Iniciativa mais recente no campo da alimentação, as Cozinhas Solidárias partem da operação de uma cozinha modelo em São Bernardo do Campo, apoiada pelo Instituto Ibirapitanga. Nela, o MTST implementa todos os elementos que, como equipamento modelo, servem de referência às 25 outras cozinhas. A experiência também procura influenciar a modelagem de políticas públicas capazes de articular, com base na garantia de alimentação equilibrada, o abastecimento de produtos vindos da agricultura familiar, tratamento correto dos detritos da cozinha, uso de composteiras para material orgânico, reutilização da água da chuva, entre outros princípios.
Com funcionamento diário, as Cozinhas Solidárias distribuem almoços gratuitos para as famílias das periferias dos centros urbanos do país. A meta do movimento é produzir e distribuir 32 mil refeições por mês a partir do funcionamento total das 26 cozinhas.
As cozinhas contam com equipe fixa de cozinheira/o e ajudante que passam por um processo de formação e recebem uma bolsa trabalho. O projeto articula professoras e formadoras voluntárias que ajudam na profissionalização, empregabilidade e geração de renda para pessoas da base do movimento, configurando-se como plataforma de formação para profissionais que trabalham com alimentação sustentável e segurança alimentar. Cada Cozinha Solidária conta também com um manual sanitário com orientações para o período de pandemia.

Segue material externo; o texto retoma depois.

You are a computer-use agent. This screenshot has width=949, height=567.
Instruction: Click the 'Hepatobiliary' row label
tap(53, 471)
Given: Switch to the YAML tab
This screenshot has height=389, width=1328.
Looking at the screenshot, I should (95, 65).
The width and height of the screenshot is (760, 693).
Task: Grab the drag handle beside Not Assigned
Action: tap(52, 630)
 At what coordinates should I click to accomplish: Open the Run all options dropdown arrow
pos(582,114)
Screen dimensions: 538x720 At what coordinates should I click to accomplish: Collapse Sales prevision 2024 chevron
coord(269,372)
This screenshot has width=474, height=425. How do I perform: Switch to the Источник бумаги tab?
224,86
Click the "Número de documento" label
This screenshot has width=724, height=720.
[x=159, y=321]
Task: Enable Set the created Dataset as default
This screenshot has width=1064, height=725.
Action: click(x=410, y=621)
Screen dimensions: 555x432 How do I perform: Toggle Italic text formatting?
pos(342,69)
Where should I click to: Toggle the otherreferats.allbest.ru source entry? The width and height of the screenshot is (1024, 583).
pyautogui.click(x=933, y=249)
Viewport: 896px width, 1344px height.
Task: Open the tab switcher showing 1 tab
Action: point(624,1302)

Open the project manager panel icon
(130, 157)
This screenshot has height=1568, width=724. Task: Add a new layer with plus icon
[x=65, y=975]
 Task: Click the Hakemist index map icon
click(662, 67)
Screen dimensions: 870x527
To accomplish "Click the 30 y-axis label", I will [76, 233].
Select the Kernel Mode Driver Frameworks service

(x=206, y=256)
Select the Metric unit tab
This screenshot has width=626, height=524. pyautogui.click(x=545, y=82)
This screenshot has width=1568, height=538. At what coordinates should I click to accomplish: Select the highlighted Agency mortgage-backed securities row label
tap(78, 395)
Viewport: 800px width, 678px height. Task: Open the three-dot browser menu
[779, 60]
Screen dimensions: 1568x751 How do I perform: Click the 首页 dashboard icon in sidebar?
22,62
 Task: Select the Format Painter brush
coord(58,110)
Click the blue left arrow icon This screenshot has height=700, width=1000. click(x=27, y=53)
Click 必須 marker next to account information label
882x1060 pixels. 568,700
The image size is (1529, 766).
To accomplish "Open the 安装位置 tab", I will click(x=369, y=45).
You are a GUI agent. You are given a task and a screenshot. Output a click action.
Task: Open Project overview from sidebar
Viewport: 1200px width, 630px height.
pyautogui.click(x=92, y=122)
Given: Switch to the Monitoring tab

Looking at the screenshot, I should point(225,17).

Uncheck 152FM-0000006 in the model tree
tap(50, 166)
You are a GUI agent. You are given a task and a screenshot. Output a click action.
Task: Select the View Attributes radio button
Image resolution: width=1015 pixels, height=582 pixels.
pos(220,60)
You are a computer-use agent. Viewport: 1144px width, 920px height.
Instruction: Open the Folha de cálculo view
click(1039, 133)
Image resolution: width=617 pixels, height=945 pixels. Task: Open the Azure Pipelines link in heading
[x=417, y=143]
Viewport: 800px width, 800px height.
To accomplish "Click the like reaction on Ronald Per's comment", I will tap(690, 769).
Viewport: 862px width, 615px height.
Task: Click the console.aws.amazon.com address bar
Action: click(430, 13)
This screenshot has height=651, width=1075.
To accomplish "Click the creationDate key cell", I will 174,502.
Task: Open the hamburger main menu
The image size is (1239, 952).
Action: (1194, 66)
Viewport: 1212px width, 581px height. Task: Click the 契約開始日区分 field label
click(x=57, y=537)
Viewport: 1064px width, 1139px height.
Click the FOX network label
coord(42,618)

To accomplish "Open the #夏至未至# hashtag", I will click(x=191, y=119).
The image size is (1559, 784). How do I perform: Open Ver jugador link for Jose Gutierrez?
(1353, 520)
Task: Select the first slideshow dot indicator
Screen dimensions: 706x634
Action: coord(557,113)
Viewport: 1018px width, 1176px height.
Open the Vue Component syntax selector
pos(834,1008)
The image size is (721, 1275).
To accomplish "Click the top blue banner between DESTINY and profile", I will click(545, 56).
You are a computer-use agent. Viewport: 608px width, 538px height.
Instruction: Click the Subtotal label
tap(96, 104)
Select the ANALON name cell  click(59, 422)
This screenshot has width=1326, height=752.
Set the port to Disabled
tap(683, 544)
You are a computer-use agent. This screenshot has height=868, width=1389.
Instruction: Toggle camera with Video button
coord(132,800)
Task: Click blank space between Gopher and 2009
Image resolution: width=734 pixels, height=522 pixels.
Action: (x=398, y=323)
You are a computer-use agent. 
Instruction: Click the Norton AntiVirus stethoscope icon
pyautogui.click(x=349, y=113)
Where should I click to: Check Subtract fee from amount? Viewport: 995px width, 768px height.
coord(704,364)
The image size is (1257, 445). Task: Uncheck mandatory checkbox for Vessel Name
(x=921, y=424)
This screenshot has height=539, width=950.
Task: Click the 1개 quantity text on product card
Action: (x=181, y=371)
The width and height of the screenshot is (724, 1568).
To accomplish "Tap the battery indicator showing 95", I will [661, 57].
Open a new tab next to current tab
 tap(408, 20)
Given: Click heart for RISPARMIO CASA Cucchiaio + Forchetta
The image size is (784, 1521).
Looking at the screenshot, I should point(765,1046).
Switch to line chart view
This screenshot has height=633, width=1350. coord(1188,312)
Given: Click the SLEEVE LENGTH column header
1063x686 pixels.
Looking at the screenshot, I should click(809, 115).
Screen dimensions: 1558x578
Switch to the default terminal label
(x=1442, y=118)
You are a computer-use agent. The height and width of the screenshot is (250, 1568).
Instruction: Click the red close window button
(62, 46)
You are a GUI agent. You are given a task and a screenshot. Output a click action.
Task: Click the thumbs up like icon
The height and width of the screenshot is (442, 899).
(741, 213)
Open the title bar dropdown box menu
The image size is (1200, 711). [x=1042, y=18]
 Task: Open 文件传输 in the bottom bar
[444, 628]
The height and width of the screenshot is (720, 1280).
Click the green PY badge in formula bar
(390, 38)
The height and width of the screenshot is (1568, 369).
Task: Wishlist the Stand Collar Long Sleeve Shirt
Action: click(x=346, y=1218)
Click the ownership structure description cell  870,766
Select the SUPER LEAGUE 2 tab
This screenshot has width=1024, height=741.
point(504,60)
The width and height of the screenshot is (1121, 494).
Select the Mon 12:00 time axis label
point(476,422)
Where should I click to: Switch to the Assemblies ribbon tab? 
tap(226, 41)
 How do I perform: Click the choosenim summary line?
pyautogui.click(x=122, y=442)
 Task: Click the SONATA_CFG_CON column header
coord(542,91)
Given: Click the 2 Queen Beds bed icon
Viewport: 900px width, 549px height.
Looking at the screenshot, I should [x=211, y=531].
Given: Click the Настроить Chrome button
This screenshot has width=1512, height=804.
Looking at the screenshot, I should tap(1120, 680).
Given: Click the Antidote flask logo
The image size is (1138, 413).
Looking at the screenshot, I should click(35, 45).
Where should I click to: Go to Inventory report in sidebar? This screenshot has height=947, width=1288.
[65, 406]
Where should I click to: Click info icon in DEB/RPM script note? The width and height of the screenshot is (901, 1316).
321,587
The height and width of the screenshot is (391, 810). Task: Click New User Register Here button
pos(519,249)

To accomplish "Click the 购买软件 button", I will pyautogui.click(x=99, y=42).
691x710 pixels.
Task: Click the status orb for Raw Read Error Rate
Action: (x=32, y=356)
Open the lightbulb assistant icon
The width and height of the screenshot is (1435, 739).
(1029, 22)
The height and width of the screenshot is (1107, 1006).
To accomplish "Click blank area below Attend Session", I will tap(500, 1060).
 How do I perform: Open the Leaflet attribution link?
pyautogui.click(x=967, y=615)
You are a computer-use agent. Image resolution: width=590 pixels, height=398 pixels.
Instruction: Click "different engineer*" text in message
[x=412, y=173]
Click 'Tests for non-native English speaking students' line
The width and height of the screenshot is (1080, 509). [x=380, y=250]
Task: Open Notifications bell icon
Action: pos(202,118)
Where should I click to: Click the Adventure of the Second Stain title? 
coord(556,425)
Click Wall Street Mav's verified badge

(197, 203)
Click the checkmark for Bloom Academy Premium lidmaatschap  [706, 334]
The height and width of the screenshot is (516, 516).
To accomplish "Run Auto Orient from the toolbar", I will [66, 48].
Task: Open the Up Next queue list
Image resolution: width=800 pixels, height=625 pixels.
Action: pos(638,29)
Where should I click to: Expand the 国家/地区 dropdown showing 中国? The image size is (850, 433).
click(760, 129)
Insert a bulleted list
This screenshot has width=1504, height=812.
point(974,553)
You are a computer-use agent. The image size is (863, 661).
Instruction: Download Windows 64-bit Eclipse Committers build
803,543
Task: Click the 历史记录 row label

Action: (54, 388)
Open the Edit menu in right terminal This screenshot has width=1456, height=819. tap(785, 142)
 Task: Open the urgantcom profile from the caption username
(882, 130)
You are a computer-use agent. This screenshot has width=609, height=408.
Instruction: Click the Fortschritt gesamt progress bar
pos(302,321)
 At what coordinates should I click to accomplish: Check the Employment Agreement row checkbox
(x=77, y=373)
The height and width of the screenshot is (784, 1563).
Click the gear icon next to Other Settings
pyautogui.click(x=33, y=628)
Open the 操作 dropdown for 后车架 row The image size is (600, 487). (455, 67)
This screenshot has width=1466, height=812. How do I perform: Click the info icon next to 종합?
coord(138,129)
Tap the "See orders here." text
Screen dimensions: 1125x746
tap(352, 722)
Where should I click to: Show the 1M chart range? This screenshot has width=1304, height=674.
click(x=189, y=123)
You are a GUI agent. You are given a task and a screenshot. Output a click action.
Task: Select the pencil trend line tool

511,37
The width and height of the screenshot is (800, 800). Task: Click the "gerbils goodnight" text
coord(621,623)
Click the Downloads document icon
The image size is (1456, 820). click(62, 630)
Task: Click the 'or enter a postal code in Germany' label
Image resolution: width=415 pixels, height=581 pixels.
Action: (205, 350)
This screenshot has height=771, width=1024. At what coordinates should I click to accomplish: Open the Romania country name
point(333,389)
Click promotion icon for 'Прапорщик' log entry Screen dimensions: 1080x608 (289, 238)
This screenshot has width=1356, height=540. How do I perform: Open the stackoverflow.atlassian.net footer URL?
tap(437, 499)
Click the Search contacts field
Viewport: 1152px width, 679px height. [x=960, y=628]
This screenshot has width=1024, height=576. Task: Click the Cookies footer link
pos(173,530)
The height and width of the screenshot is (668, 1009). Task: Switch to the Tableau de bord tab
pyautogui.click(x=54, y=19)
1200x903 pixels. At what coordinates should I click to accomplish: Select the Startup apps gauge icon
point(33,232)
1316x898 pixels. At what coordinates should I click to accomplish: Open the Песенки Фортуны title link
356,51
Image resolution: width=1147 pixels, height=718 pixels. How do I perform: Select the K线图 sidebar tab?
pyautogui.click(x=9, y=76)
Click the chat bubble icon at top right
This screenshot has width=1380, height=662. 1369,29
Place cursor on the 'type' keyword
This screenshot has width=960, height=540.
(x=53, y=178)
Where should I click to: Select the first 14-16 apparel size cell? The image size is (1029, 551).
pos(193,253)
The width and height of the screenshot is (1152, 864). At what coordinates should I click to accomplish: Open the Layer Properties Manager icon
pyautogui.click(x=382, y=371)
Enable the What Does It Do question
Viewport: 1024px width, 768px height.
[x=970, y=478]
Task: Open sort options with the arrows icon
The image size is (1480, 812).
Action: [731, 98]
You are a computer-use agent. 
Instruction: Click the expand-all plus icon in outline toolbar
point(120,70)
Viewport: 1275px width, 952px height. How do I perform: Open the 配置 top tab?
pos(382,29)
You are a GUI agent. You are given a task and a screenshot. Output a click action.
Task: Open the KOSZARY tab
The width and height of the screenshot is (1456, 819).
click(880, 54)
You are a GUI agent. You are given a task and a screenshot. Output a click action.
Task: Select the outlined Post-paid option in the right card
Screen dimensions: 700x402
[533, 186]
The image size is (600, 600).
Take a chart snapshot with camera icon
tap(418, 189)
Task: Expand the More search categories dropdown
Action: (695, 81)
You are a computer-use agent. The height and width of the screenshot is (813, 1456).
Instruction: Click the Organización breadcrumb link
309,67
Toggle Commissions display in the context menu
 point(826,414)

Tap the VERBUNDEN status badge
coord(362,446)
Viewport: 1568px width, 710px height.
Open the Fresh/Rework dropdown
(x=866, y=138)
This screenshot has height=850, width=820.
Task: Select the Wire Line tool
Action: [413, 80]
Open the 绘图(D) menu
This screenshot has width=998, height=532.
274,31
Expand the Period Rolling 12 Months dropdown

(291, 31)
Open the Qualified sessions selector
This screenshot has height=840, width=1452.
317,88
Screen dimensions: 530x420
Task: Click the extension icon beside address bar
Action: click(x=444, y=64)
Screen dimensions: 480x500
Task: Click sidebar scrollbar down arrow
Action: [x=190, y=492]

A iniciativa possui fontes diversas de financiamento, como campanhas de arrecadação solidária, apoio de entidades e organizações de cooperação, articulação com entidades locais, entre outros. Em parcerias como com o MPA — Movimento dos Pequenos Agricultores, o MTST garante a aquisição da produção de pequenos agricultores rurais, possibilitando que as cozinhas ofereçam alimentos saudáveis, ao mesmo tempo que fomenta a agricultura familiar e a agroecologia. Também com esse foco, o movimento busca, quando possível, associar a implantação das cozinhas às suas hortas urbanas.
Para viabilizar o componente do projeto voltado a apresentar alternativas à formulação de políticas públicas, a iniciativa conta com pesquisa de avaliação de impacto em parceria com o IEA / USP — Instituto de Estudos Avançados da Universidade de São Paulo. O objetivo da avaliação é identificar o efeito exclusivo de uma intervenção sobre as variáveis de resultado, tendo como base a perspectiva sistêmica da alimentação.
A cozinha modelo de São Bernardo do Campo já está em funcionamento e a história de sua idealização e construção é contada pelo mini doc “Do Teto ao Prato”, realizado por William Martins.
Do chão da cozinha, o MTST alimenta, cria espaços e esforços concretos de formulação de caminhos, práticas e políticas voltadas a superar os desafios profundos do atual sistema alimentar dominante.